Nigerian small and medium enterprises (SMEs) are hampered by smuggling and high import tariff, both of which are preventing many of them from reaching their full potential.
According to a report by The Economist on Nigerian SMEs, smuggling ranks among the biggest problems facing SMEs in Nigeria.
Quoting the World Bank, The Economist says estimates of textiles smuggled into Nigeria through Benin Republic are worth $2.2 billion a year, compared with the local Nigerian production of $40 million annually.
“Installing more effective checks to kick out illegal imports would provide a major boom to local industries,” The Economist says in a report entitled, ‘Enabling a more productive Nigeria: Powering SMEs.’
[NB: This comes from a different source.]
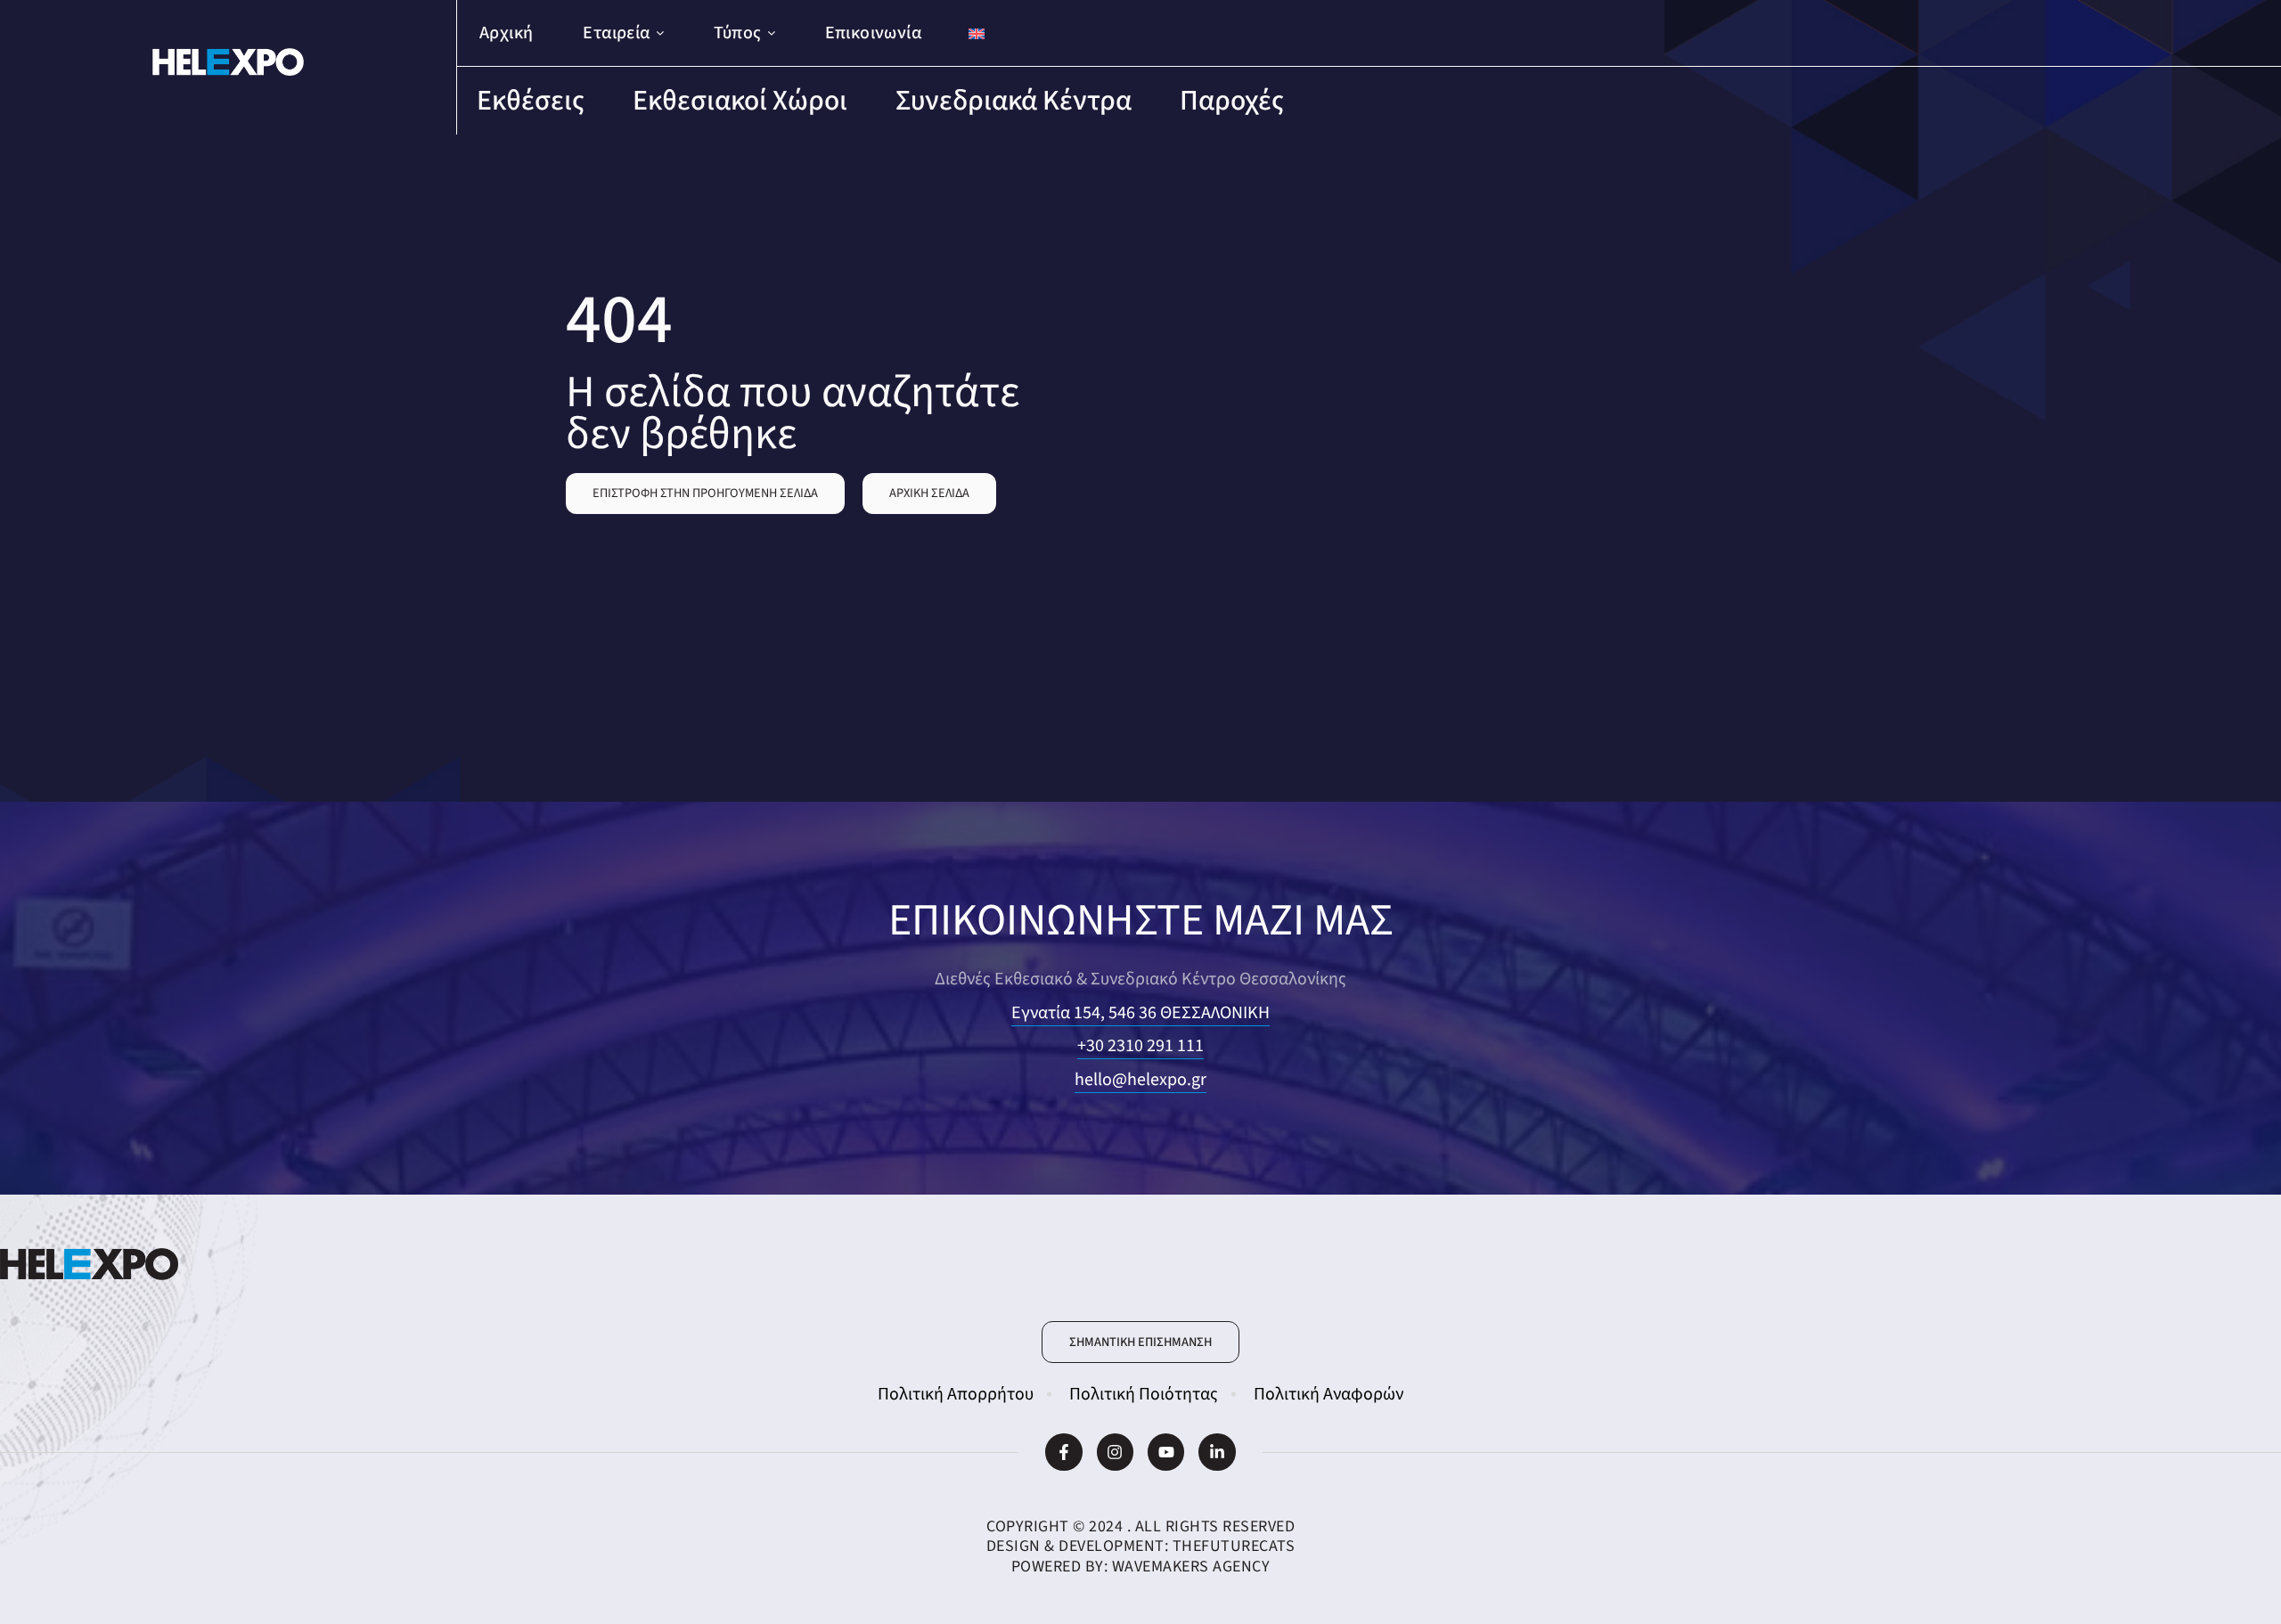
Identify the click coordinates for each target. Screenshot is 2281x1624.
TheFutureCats (1234, 1546)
The report says import of these comprise 85 percent of the market, despite the fact that importing such textiles is illegal. “Dilapidated textile factories in the country’s northern city of Kaduna are what remain of Nigeria’s most important manufacturing industry, heyday employed 350,000 people,” the report say.
It states that bigger threats are illegally imported Chinese made fabrics imitating Nigeria’s signature prints, which some custom officials are turning a blind eye to.
The report notes that if SMEs policymakers wish to nurture their home-grown industries by protecting them from import competition, a far better option would be to crack down on illegal smuggling and pirating of goods from abroad.
Similarly, the report states that a 62.5 percent tariff was levied on imported books intending to protect local printing companies between 2013 and 2014. This threatened to destroy flourishing publishing businesses that have been forced to import books due to the low quality of domestically produced ones.
The Economist quotes the founder of publishing house Cassava Republic, Bibi Bakare Yusuf, who said that her firm had to dispose of 20,000 books printed in Nigeria because of their poor quality.
According to Bakare Yusuf, “pirated books from India and China are entering Nigeria through a vast distribution network.”